40 years of international collaboration on science, technology and innovation

40 years of international collaboration on science, technology and innovation


Geosciences Australia and the Japan Company for Marine-Earth Science and Know-How (JAMSTEC) are collaborating on analysis to better understand the geology of the central Lord Howe Rise.

Did you know that Questacon’s development was partially funded by Japan? The establishment of Australia’s nationwide Science and Knowledge Center is recognized as one of the many achievements we rejoice as we complete 40 years of the Australia-Japan Science and Knowledge Treaty.

Cooperation between Australia and Japan has a long historical past. Australia is Japan’s 7th largest partner in scientific co-publishing. Our complementary R&D capabilities and shared knowledge preferences make us a pure partner in science, knowledge and innovation.

Signed in 1980, the treaty has promoted cooperation between our 2 international locations by connecting researchers and establishments. This has facilitated the sharing of scientific data. It has offered a discussion board for our department and our Japanese counterpart to share coverage approaches to the growing STEM-skilled workforce.

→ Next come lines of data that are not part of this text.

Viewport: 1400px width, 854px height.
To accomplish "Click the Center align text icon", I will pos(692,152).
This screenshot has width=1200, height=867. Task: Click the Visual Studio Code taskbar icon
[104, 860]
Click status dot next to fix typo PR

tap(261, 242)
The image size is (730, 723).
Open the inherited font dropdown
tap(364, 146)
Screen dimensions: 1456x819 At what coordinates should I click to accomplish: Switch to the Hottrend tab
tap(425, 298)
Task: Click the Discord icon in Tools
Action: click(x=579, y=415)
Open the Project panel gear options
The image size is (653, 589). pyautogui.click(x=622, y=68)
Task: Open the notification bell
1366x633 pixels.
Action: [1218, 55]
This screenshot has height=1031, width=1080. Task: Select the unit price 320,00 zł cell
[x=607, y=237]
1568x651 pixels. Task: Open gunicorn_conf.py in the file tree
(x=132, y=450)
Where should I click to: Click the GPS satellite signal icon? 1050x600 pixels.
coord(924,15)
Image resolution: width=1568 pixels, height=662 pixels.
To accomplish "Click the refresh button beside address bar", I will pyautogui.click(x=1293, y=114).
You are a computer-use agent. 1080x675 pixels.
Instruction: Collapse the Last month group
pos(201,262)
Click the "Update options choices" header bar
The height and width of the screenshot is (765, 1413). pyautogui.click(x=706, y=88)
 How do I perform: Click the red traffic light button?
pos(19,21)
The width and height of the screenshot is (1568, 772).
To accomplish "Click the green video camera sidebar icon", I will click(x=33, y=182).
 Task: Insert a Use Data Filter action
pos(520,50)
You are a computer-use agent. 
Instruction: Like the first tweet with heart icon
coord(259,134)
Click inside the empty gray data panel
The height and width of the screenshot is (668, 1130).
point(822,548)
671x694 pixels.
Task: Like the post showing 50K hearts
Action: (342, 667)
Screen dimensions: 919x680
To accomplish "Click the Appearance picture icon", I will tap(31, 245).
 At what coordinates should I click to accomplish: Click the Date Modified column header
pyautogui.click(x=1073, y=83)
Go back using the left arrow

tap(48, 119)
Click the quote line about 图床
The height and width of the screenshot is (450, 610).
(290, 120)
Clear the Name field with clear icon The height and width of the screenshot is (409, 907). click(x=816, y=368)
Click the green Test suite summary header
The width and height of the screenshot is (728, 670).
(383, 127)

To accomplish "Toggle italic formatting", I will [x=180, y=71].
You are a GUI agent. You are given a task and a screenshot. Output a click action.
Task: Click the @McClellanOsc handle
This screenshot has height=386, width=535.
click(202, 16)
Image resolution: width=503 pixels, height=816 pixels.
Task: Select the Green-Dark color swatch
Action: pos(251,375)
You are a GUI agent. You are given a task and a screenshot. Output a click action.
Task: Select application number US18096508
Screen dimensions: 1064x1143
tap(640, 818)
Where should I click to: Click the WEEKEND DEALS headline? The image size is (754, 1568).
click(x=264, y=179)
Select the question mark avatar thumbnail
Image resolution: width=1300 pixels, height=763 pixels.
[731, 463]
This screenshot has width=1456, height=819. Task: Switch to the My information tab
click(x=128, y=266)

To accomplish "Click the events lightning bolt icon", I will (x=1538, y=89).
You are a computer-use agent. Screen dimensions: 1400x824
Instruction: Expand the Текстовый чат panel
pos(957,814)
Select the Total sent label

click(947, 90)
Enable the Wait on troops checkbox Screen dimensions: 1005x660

Worldwide collaboration is an important aspect of Australia’s science efficiency and is vital to enhancing Australia’s financial system. It helps to alternate the data, broaden the perspective in solving the challenges and generate new concepts for long term. Through most of these partnerships, Australian researchers and investigators can engage with colleagues around the world to address current and growing international issues.